Example: Find $\lim\limits_{ x \to 0} \frac{\sqrt{x^2 + 9} - 3}{x^2}$
$ = \frac{\sqrt{x^2 +9} - 3}{x^2} \circ \frac{\sqrt{x^2 + 9} + 3}{\sqrt{x^2 + 9} + 3} = \frac{x^2 + 9 - 9}{x^2 ( \sqrt{x^2 + 9} + 3)} = \frac{x^2}{x^2 ( \sqrt{x^2 + 9} + 3)} = \frac{1}{ \sqrt{x^2 + 9} + 3} $
Conjecture: $\lim\limits_{ x \to 0} \frac{\sqrt{x^2 + 9} - 3}{x^2} = \frac{1}{6}$
Prove with Rules (you don’t have to do this every time, this is just to prove a point)

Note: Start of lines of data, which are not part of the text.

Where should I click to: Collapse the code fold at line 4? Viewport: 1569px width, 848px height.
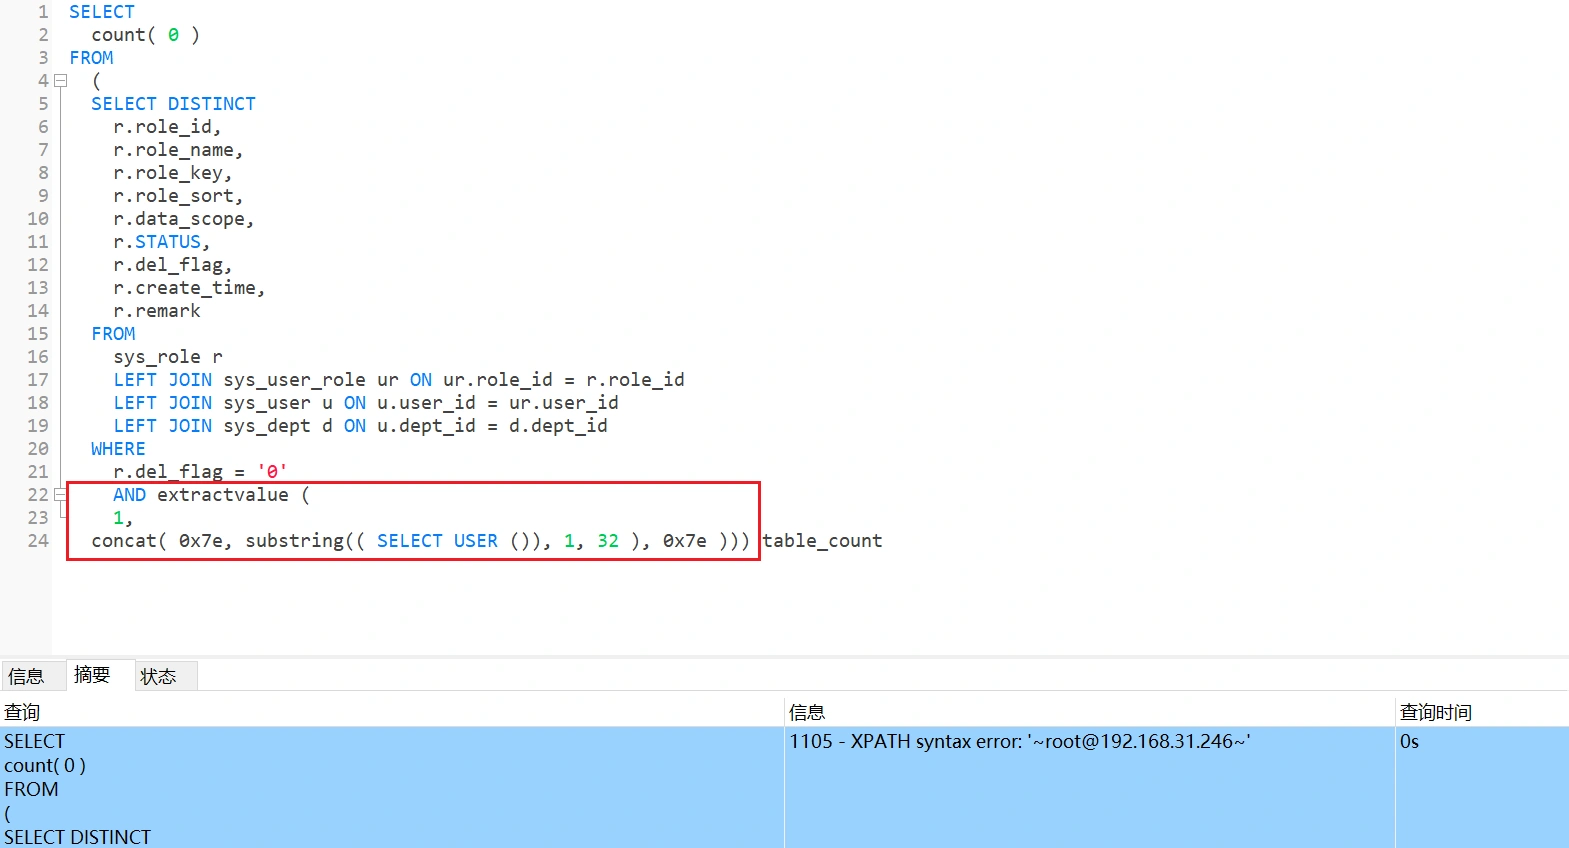[x=61, y=81]
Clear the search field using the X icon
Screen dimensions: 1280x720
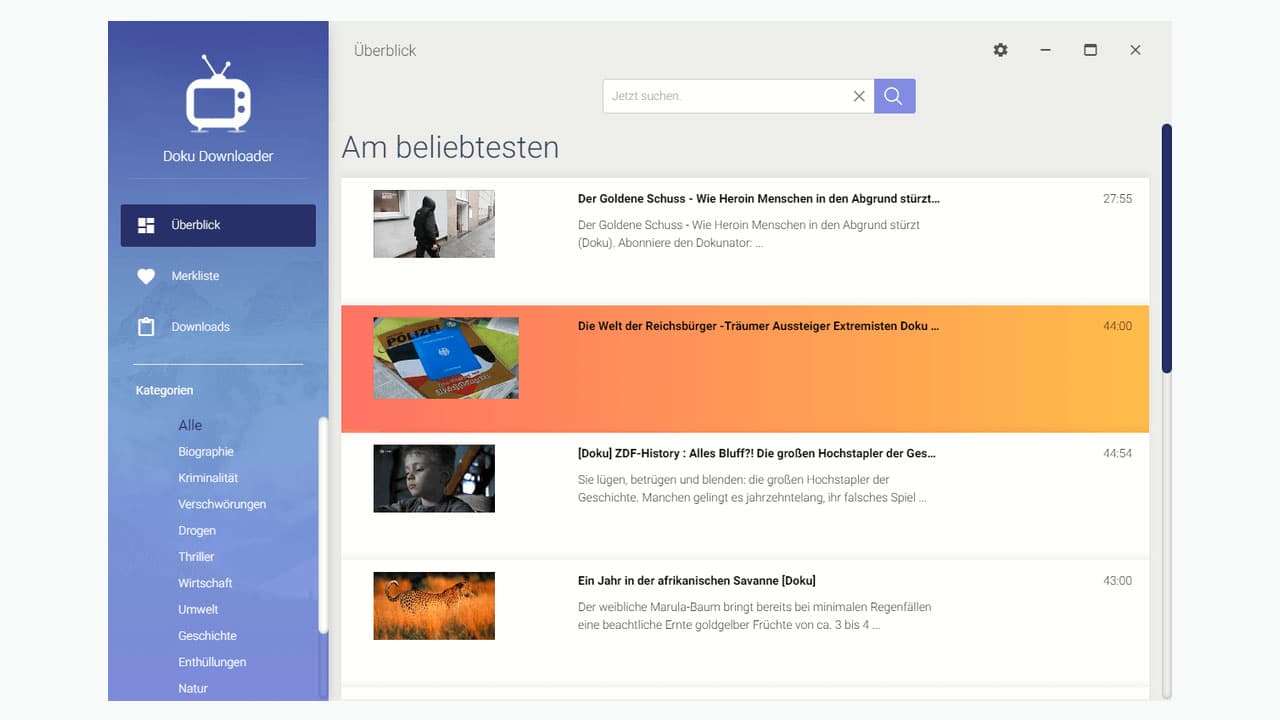tap(859, 96)
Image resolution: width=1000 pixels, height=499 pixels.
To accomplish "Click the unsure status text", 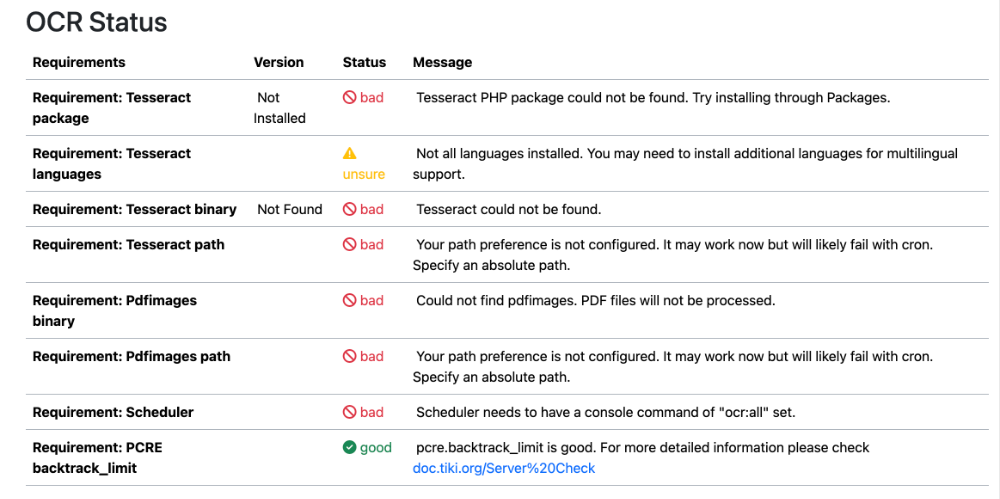I will tap(364, 174).
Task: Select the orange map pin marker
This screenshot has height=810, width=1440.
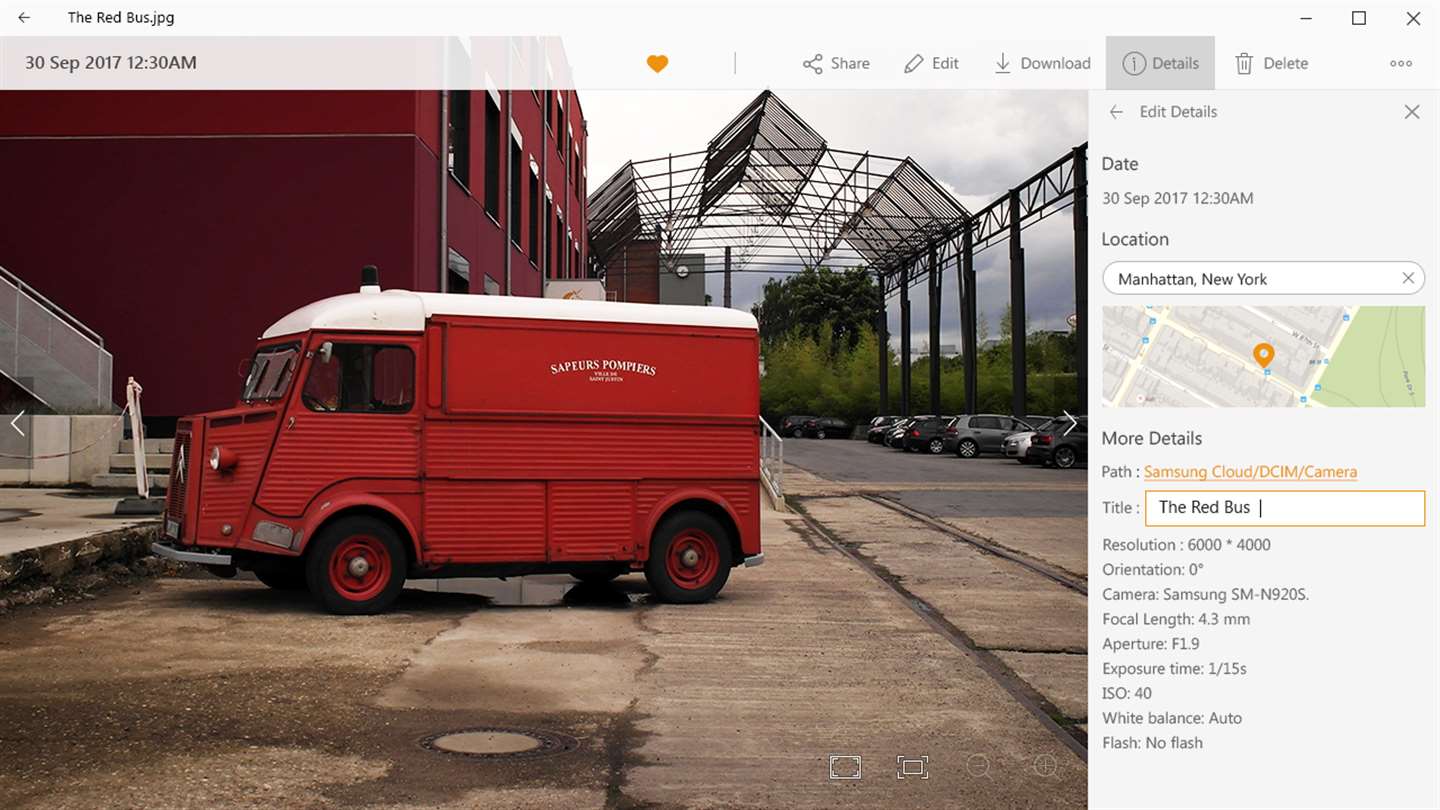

$\lim\limits_{ x \to 0} x = 0, \lim\limits_{ x \to 0} x^2 = 0, \lim\limits_{ x \to 0} x^2 + 9 = \lim\limits_{ x \to 0} x^2 + \lim\limits_{ x \to 0} 9 = 9,$
$\lim\limits_{ x \to 0} \sqrt{x^2 + 9} = \sqrt{\lim\limits_{ x \to 0} x^2 + 9} = \sqrt{9} = 3, $
$\lim\limits_{ x \to 0} (\sqrt{x^2 + 9} + 3) = \lim\limits_{ x \to 0} \sqrt{x^2 + 9} + \lim\limits_{x \to 0} 3 = 3 + 3 = 6$
$\lim\limits_{ x \to 0} \frac{1}{\sqrt{x^2 + 9} + 3} = \frac{1}{\lim\limits_{ x \to 0} (\sqrt{x^2 + 9} + 3)} = \frac{1}{6}$
there is a geometric proof for $ \lim\limits_{x \to 0} \frac{ \sin x}{x} $, but i have no idea how to display it in this format, so you’ll have to google it for now.